Black Sea port city residents protest new coal plant project by land and sea
Two previous environment assessment reports for the 1,320-megawatt plant were rejected in 2010 and 2011. AA PhotoResidents of the touristic Black Sea port of Amasra took to the land and the sea on World Environment Day June 5 to protest against the construction of a new coal plant near their town, which is known for its green landscape.
The locality, which has entered UNESCO’s provisional heritage list for natural assets such as the Küre Mountain National Park and cultural assets including its renowned fortress, is part of government plans to build new plants across the country.
Dozens of protesters, including women and senior citizens, made a press statement slamming the environmental assessment report (ÇED) approved by the court as a sham.

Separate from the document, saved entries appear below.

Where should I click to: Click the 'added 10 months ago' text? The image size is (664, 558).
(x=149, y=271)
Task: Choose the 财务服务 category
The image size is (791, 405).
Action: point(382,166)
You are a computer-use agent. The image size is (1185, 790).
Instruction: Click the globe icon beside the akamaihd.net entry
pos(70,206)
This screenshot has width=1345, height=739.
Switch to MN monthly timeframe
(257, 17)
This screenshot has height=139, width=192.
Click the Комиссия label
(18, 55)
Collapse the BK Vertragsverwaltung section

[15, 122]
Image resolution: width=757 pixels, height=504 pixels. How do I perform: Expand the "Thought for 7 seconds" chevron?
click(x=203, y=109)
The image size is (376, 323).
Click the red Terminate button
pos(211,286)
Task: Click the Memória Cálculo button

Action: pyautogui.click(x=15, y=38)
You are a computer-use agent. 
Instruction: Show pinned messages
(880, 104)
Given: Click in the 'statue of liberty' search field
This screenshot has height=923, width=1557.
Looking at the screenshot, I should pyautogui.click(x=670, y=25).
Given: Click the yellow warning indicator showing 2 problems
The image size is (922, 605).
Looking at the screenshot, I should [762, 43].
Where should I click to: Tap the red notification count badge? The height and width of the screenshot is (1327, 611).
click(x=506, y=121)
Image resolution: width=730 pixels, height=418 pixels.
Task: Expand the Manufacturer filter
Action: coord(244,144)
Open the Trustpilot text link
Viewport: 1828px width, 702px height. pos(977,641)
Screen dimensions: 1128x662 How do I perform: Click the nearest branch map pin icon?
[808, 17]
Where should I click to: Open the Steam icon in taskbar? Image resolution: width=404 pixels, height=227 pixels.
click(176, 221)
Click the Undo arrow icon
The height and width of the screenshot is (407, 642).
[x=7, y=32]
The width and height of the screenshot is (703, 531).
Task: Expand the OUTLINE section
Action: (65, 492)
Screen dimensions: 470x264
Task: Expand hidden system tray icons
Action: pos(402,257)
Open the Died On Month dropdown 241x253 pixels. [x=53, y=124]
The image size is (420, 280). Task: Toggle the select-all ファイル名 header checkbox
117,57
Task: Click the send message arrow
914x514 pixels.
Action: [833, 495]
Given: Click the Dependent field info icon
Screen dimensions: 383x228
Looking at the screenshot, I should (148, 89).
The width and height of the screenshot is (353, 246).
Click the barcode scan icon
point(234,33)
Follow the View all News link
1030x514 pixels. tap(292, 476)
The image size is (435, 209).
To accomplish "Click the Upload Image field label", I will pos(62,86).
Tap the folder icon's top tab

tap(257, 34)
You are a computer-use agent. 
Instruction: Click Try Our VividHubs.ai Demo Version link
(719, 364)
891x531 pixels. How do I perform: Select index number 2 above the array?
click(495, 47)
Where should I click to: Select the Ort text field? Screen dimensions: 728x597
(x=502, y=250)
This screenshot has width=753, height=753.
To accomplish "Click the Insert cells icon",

“While the Culture Ministry is making efforts to include Amasra in UNESCO’s permanent cultural heritage list, the same ministry expresses an opinion in favor of the construction of the plant in the environmental assessment report, indicating that there is nothing of much value in terms of history or tourism. What kind of paradox is that?” the statement said.
Amasra’s fishermen, who argue that the plant will hurt fishing along the coast, also showed their support to the demonstrations by sounding their foghorns.
“When your ancestors left you the Amasra fortress as a legacy, what will you leave to your grandchildren apart from a nature and history destroyed by the coal plant?” the statement said.
Two previous environment assessment reports for the 1,320-megawatt plant were rejected in 2010 and 2011. The company conducting the project, Hattat Holding, changed the location to Gömü village in 2013. The mainly positive report is expected to be accepted following a final evaluation meeting on June 8.